I think this is a promising research direction. You properly outline the problem of rendering voxels differentiably , and outline a solution which seems to work well.

-> The paper is a little hard to parse because of the dense level of detail, and tends to repeat its self a little. I would suggest removing so much repetition , and also lines 73-84 as its probably better to focus on what you are going to do then what you can’t in such a small format.

-> While the method seems to work well, it does seem a little convoluted of an approach for what you are trying to accomplish. This is not necessarily a bad thing, but I can’t help but hope there is a more direct solution where voxel rendering can be made differentiable directly, something like ““Multi-view Supervision for Single-view Reconstruction via Differentiable Ray Consistency”” perhaps.

-> I would think a good baseline to compare to here would be training a a GAN to generate images of you data distribution, and then using single image reconstruction to produce the voxel models. Proving your method can outperform this approach would be very helpful in validating its complexity.

-> I hope that the age of ‘name’-GAN is nearly over, there are too many to track and its very confusing to parse them all. I would suggest changing this choice.

-> You do not indicate what Absorption Only and Visual Hull are in the paper.

Overall I think this is a good paper, though maybe some time should be put into improving the writing.

Reviewer 2

There are few things I like about the paper:

It addresses an important problem and explores an interesting (although not new) solution.
It’s well motivated
Ability to capture concavities is interesting.

The paper also has a few shortcomings which I list below:

While the proposed idea is interesting, it’s not new. This is not a problem in itself, but the paper does not discuss or cite a large body of work with similar ideas. The idea of using projections (or silhouettes) of a reconstructed point cloud or voxel grid as a loss for 3D shape has been tried numerous times before. Here’s a good starting point to this line of work:

Unsupervised Learning of Shape and Pose with Differentiable Point Clouds, Insafutdinov et al. NeurIPS 2018 Hologan: Unsupervised learning of 3d representations from natural images, Nguyen-Phuoc et al. 2019

The paper does not discuss the similarity of the proposed ““Continuous voxel grids”” to implicit representations like SDFs and Occupancies.

Mescheder et al, Occupancy Networks: Learning 3D Reconstruction in Function Space Deepsdf: Learning continuous signed distance functions for shape representation, JJ Park et al.

When projecting voxel grid to 2D, it’s unclear how backface culling is handled?

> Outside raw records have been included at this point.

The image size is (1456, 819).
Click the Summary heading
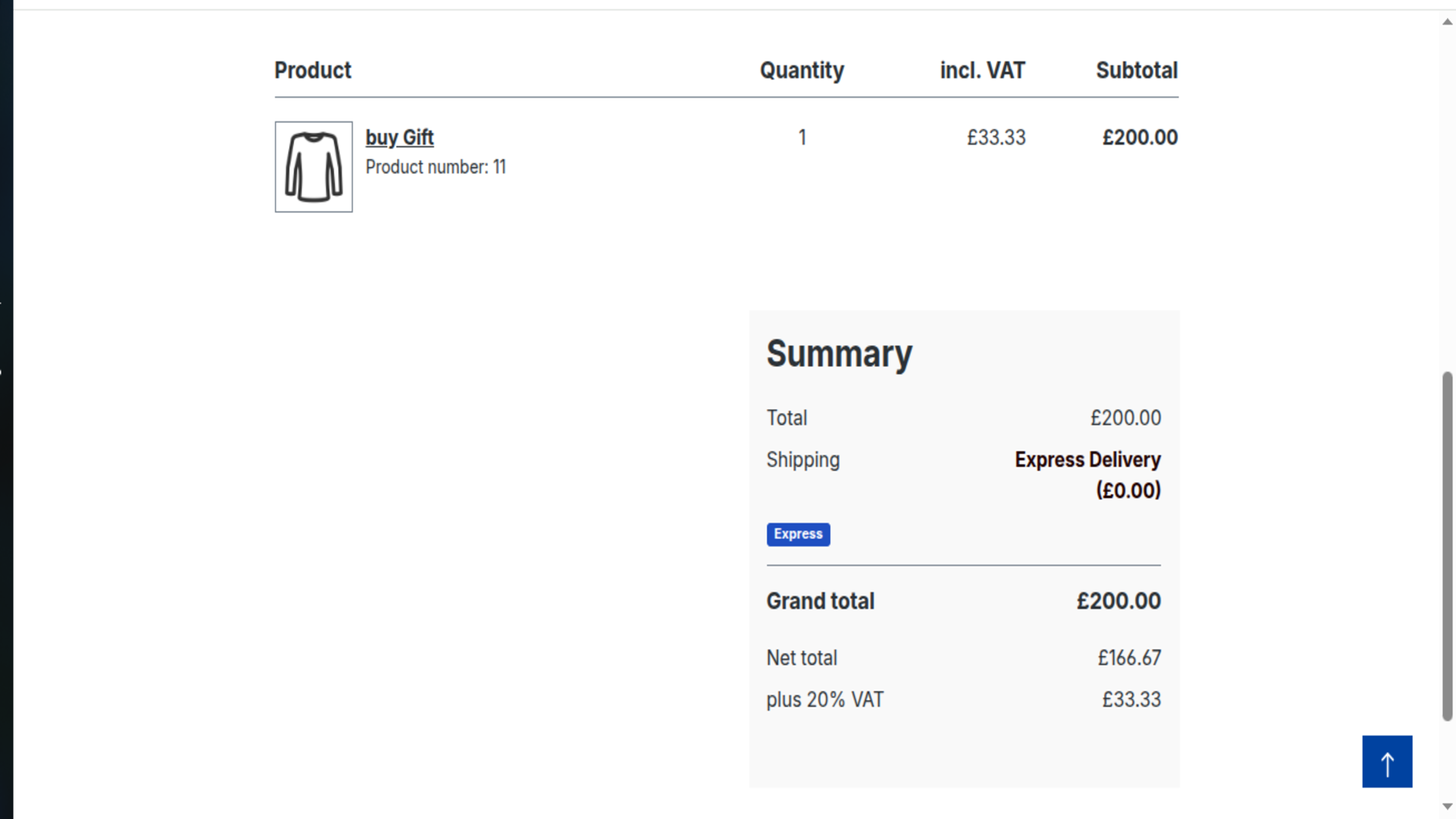click(x=839, y=354)
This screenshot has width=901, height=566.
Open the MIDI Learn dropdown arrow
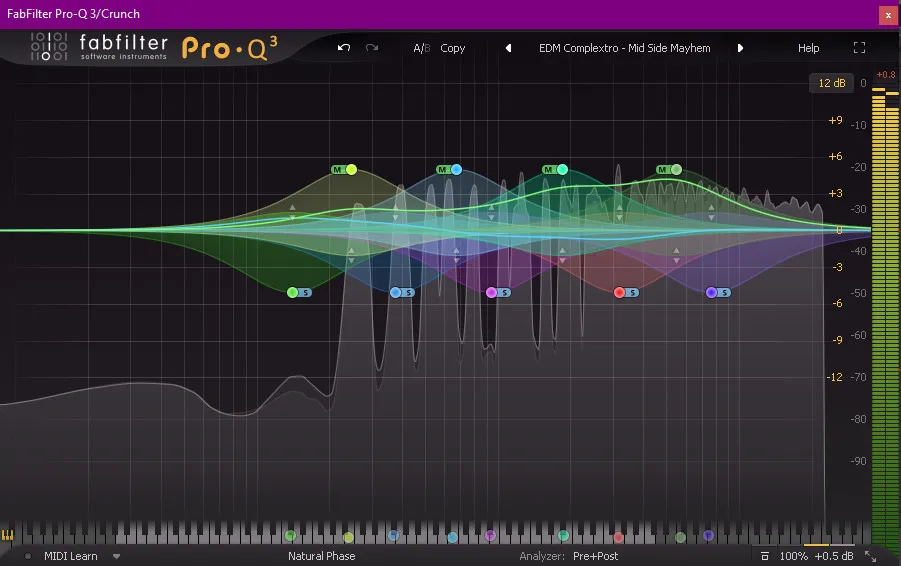[117, 556]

Overall, this paper presents an interesting idea, but lacks connection to previous work. Still, publication in the workshop could enable further discussion and exposure to related work. I would encourage the authors to add a para discussing this work in the final version. Misc:

Line 13: GANS –> GANs
Third para in the intro is quite verbose and can be shortened.
Line 87: Closed –> close

Reviewer 3

Contribution - The authors propose a technique to utilize an off-the-shelf non-differentiable renderer to train a 3D generative model from 2D images, by employing a proxy differentiable renderer and a discriminator that ensures the output distribution between it and proxy renderer is similar.

Scope - The approach is scalable to any rendering algorithm and allows the use of advanced industrial renderers. Building photorealistic neural renderers is an important topic and has a lot of applications in gaming and media.

Limitations:

Since the 3D representation used is voxels, I’m not sure how much information can actually be ‘distilled’ from an industrial renderer considering the low resolution limitation of voxels. The fine details would still be difficult to observe given the low resolution which slightly defeats the purpose of using a better renderer.
There’s no intermediate loss on the 3D voxel representation and no explicit disentanglement of features, which limits the generalization capability of the generator. Approaches like HoloGAN explicitly address this.” The method is clearly explained and well-formulated. and the idea is pretty interesting. However, I would have liked to see the limitations of the proposed method and result comparison with some of the recent differentiable renderers. For scalability, I am unsure about the effectiveness of a low res voxel representation and no explicit disentanglement of 3D features.